The next hundred years of aging – what will it look like? My biggest fear is that our bodies are living longer and longer but our brains still have the same short half-life. This is the path we're on. You can see the rate of Alzheimer's going up and up as people are living longer. We may be able to avert that path. We may be able to treat brain disorders by refocusing what we're looking at and treat other disorders of aging by looking not just at human proteins but at the bacteria, the microbiome, living within us.
In 1982 the Australian physician and researcher Barry Marshall and his collaborator Robin Warren discovered that the bacteria H.pylori could be cultured from, and was a likely cause of, ulcers. This was met with extreme skepticism from the establishment because everybody knows that ulcers are caused by spicy food and stress. In 1984 he went so far as to drink a petri dish of the bacteria to prove his case. He got various GI symptoms and in 2005 the pair was awarded the Nobel prize for this discovery, and ulcers are now treated with antibiotics. This was a long path to prove his case.
Dr. Steven Domini is a UCSF psychiatrist with a specialization in HIV dementia. He knew pathogens can cause brain disorders. What other pathogens might be causing brain disorders? He called me in June 2013 and said “I think I've found a bacterial cause of Alzheimer's disease.” I'm an entrepreneur with a background in Alzheimer's research so I was intrigued. Like many others I've been frustrated by the string of failures of Abeta [Amyloid beta] targeted therapy.
Abeta has been the focus of billions and billions of dollars and a huge amount of research. Ninety five percent of the money has gone into this target but most of the studies are failing, so I was excited about a novel approach.
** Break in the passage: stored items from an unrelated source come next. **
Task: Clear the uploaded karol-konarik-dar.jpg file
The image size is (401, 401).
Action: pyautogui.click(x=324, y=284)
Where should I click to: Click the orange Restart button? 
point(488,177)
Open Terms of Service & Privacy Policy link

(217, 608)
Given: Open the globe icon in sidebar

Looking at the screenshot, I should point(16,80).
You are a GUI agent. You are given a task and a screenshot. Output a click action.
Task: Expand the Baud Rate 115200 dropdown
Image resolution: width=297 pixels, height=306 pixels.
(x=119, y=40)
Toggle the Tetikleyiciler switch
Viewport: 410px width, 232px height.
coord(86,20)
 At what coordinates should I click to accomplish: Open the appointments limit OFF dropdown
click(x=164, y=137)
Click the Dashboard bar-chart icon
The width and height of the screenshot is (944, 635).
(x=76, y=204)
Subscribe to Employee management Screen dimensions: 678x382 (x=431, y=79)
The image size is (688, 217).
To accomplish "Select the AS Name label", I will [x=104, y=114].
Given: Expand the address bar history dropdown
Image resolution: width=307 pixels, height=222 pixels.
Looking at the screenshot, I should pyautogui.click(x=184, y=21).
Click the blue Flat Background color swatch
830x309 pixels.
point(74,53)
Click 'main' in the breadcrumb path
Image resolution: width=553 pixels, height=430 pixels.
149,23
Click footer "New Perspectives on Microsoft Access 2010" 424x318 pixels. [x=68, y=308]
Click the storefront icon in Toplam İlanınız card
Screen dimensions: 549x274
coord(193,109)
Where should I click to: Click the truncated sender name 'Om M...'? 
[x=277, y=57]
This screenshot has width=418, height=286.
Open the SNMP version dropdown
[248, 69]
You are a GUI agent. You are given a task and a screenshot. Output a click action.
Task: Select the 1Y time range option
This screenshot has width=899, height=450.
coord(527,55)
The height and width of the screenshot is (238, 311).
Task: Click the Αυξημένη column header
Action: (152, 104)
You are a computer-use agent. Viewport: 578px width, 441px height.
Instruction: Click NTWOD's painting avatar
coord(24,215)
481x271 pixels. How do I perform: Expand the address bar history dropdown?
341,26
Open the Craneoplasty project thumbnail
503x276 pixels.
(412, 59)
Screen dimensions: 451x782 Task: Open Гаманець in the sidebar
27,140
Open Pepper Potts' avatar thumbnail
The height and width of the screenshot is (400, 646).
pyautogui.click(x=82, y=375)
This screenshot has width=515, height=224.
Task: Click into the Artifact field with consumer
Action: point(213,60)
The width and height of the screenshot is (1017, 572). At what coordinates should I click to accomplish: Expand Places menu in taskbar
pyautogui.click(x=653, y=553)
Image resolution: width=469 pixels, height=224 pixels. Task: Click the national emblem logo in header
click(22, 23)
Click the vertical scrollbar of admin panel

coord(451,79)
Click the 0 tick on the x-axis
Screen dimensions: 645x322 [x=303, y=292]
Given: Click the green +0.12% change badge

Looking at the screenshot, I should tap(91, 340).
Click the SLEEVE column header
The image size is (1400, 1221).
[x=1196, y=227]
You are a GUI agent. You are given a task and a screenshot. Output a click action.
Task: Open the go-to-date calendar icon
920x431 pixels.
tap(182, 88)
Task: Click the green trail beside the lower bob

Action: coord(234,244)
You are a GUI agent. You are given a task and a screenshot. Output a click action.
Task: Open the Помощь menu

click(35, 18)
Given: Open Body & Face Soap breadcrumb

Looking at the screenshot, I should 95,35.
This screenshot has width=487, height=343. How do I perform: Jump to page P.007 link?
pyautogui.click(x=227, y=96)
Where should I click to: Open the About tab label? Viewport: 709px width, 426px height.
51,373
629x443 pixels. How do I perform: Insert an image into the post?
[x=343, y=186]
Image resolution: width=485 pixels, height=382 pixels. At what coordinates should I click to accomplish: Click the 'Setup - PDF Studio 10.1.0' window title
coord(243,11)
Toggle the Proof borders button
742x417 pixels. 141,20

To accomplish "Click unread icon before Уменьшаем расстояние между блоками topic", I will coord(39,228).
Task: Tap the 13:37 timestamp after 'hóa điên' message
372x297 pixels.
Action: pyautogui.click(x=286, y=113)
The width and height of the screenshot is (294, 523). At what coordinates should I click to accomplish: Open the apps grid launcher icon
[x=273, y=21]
This is what Steve showed me. These are neurons and they've been stained for a toxic bacterial protein. This bacteria secretes enzymes which literally digest our cells for food. And this brown staining is showing that. These neurons are not very happy. They are falling apart. In a normal human we don't see this staining.
But we all know the difference between correlation and causation. Just because these bacterial protease are in human brains does not mean that they're causing Alzheimer's disease. So we set out to do a number of experiments to prove to ourselves and the rest of the community that this was indeed a credible theory and that we could develop treatments targeting it. The first thing we did was look at as many human brains as we could get our hands on. So far we've looked at 43 Alzheimer's patients and every single one of them has this bacterial protease in their brain. We've looked at 30 preclinical cases – these are people with pathology but they're not diagnosed. – they also have it in their brain, every one of them.
In healthy people some people are clean but some people do have small levels of this bacteria and its proteases. We think those people are on a path either to Alzheimer's or maybe they just look like accelerated aging. We don't know yet. The other thing we did to prove causation is to infect mice. Bacteria gets into their brain, causes degeneration, causes cognitive dysfunction and triggers Abeta – this protein that everyone else has been obsessed with.
We think natural aging creates these leakages in the blood brain barrier. The bacterial load creates ligatures in the blood brain barrier. If you have any genetic risk, it can increase this leakiness, giving some people Alzheimer's disease. What about younger people? What if you had multiple concussions that increase the permeability of your blood brain barrier? You might get dementia in your 20s or 30s like some football players are ending up with.
We're working on a therapeutic. This particular bacteria is quite resistant to broad spectrum antibiotics. The more we understand about the microbiome the more we know we don't want to wipe out all of these good bacteria. That just clears the way for the pathogens to take over. We're developing a very narrow spectrum antibiotic which also protects the site of toxicity of the bacteria. This is a general approach. It's hard to discover these bacteria because they have imperfect penetrants.
"So far we've looked at 43 Alzheimer's patients every single one of them has this bacterial protease in their brain."
Being infected in one area of your body might be fine, having a low level infection might be fine, but having a higher level in a different organ or in your brain clearly could cause more problems. They have a very long lifecycle so these pathogens don't want to kill their host like Ebola for example. You don't get infected and then two weeks later you have symptoms and you die off. These pathogens are very tricky. They want their host to live a long time. They can hibernate. They can stay undercover for a long time. So the process of discovering them is going to be difficult but I'm really excited about the possibilities it presents.